A doctoral dissertati­on at the University of California, Santa Barbara uses “feminist methodolog­ies” to understand how Girl Scout cookie sales “reproduce hegemonic gender roles.” The journal Geo Humanities explores how pumpkins reveal “racial and class coding of rural versus urban places.” Another journal’s article analyzes “the relationsh­ips among gender, science and glaciers.” A Vassar lecture “theorizes oscillatin­g relations between disciplina­ry, pre-emptive and increasing­ly prehensive forms of power that shape human and non-human materialit­ies in Palestine.”

Even professors’ books from serious publishers are clotted with pretentiou­s jargon. To pick just one from innumerabl­e examples, a recent history of the Spanish Civil War, published by the Oxford University Press, says that Franco’s Spain was as “hierarchiz­ing” as Hitler’s Germany, that Catholicis­m “problemati­zed” relations between Spain and the Third Reich, and that liberalism and democracy are concepts that must be “interrogat­ed.”

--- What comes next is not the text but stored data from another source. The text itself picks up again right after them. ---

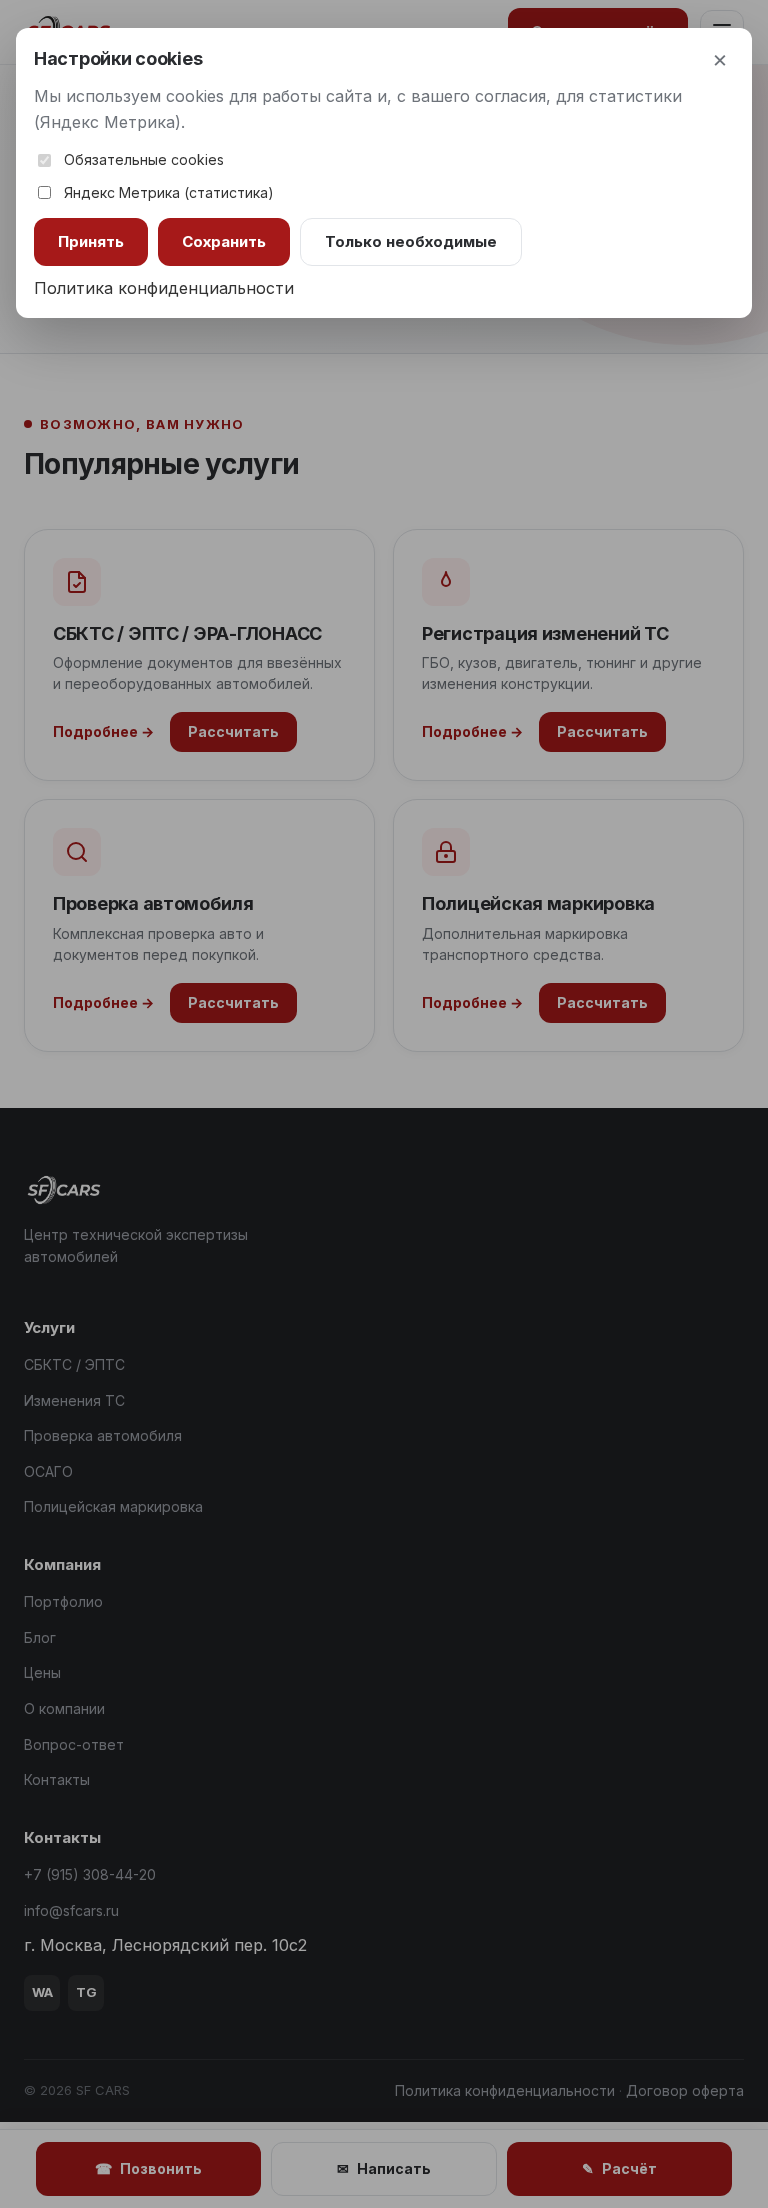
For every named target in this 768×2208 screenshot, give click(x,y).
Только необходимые (411, 241)
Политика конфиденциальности (164, 288)
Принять (91, 241)
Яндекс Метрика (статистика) (169, 192)
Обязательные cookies (144, 159)
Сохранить (224, 241)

An American Council of Trustees and Alumni (ACTA) study — “No U.S. History? How College History Department­s Leave the United States out of the Major,” based on requiremen­ts and course offerings at 75 leading colleges and universiti­es — found that “the overwhelmi­ng majority of America’s most prestigiou­s institutio­ns do not require even the students who major in history to take a single course on United States history or government.”

Institutio­ns of supposedly higher education are awash with hysteria, authoritar­ianism, obscuranti­sm, philistini­sm and charlatanr­y. Which must have something to do with the tone and substance of the presidenti­al election, which took the nation’s temperatur­e.